Extracted data entries:

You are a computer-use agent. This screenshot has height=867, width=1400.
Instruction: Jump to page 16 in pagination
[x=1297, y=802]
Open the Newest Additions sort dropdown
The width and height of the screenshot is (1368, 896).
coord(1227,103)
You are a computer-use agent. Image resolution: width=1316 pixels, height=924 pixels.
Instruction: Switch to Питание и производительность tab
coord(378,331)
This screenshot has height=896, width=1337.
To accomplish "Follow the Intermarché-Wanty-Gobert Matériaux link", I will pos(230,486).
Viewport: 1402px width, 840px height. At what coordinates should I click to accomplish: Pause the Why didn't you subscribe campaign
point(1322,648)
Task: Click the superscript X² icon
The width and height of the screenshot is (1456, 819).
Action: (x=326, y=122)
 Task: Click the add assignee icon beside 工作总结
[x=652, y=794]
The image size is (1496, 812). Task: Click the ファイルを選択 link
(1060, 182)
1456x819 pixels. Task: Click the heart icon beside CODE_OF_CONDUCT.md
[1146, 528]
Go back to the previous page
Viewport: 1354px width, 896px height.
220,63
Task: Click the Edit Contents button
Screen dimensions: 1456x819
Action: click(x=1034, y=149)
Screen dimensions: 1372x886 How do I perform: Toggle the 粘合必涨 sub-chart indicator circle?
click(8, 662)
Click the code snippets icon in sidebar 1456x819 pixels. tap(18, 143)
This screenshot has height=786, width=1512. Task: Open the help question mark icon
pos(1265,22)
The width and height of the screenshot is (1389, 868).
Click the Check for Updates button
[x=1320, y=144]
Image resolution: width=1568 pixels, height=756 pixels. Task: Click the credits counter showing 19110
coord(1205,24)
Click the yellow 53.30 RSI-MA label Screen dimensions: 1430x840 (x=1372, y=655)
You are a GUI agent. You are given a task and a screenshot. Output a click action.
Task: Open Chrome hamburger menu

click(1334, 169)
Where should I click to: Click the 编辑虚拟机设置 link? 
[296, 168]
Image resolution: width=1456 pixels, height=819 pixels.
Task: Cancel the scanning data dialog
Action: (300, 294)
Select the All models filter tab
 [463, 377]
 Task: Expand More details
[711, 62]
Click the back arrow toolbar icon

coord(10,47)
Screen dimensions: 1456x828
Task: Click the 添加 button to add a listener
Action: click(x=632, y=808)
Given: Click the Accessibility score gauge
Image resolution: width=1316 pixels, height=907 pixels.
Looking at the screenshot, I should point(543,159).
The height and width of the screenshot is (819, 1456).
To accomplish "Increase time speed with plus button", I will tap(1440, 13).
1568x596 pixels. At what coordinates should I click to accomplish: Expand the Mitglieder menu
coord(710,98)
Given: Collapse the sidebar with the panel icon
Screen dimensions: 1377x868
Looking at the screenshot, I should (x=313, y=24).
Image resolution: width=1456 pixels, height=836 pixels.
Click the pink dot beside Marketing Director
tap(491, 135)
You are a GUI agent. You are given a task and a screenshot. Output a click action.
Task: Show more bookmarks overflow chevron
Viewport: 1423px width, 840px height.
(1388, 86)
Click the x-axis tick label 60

▶ _Problem to solve_
Write all the records out again. Nothing may differ from the original.

▶ _Answer to this task_
You are a computer-use agent. This screenshot has height=867, width=1400.
Instruction: Jump to page 16 in pagination
[x=1297, y=802]
Open the Newest Additions sort dropdown
The width and height of the screenshot is (1368, 896).
coord(1227,103)
You are a computer-use agent. Image resolution: width=1316 pixels, height=924 pixels.
Instruction: Switch to Питание и производительность tab
coord(378,331)
This screenshot has height=896, width=1337.
To accomplish "Follow the Intermarché-Wanty-Gobert Matériaux link", I will pos(230,486).
Viewport: 1402px width, 840px height. At what coordinates should I click to accomplish: Pause the Why didn't you subscribe campaign
point(1322,648)
Task: Click the superscript X² icon
The width and height of the screenshot is (1456, 819).
Action: (x=326, y=122)
 Task: Click the add assignee icon beside 工作总结
[x=652, y=794]
The image size is (1496, 812). Task: Click the ファイルを選択 link
(1060, 182)
1456x819 pixels. Task: Click the heart icon beside CODE_OF_CONDUCT.md
[1146, 528]
Go back to the previous page
Viewport: 1354px width, 896px height.
220,63
Task: Click the Edit Contents button
Screen dimensions: 1456x819
Action: click(x=1034, y=149)
Screen dimensions: 1372x886 How do I perform: Toggle the 粘合必涨 sub-chart indicator circle?
click(8, 662)
Click the code snippets icon in sidebar 1456x819 pixels. tap(18, 143)
This screenshot has height=786, width=1512. Task: Open the help question mark icon
pos(1265,22)
The width and height of the screenshot is (1389, 868).
Click the Check for Updates button
[x=1320, y=144]
Image resolution: width=1568 pixels, height=756 pixels. Task: Click the credits counter showing 19110
coord(1205,24)
Click the yellow 53.30 RSI-MA label Screen dimensions: 1430x840 (x=1372, y=655)
You are a GUI agent. You are given a task and a screenshot. Output a click action.
Task: Open Chrome hamburger menu

click(1334, 169)
Where should I click to: Click the 编辑虚拟机设置 link? 
[296, 168]
Image resolution: width=1456 pixels, height=819 pixels.
Task: Cancel the scanning data dialog
Action: (300, 294)
Select the All models filter tab
 [463, 377]
 Task: Expand More details
[711, 62]
Click the back arrow toolbar icon

coord(10,47)
Screen dimensions: 1456x828
Task: Click the 添加 button to add a listener
Action: click(x=632, y=808)
Given: Click the Accessibility score gauge
Image resolution: width=1316 pixels, height=907 pixels.
Looking at the screenshot, I should point(543,159).
The height and width of the screenshot is (819, 1456).
To accomplish "Increase time speed with plus button", I will tap(1440, 13).
1568x596 pixels. At what coordinates should I click to accomplish: Expand the Mitglieder menu
coord(710,98)
Given: Collapse the sidebar with the panel icon
Screen dimensions: 1377x868
Looking at the screenshot, I should (x=313, y=24).
Image resolution: width=1456 pixels, height=836 pixels.
Click the pink dot beside Marketing Director
tap(491, 135)
You are a GUI agent. You are given a task and a screenshot. Output a click action.
Task: Show more bookmarks overflow chevron
Viewport: 1423px width, 840px height.
(1388, 86)
Click the x-axis tick label 60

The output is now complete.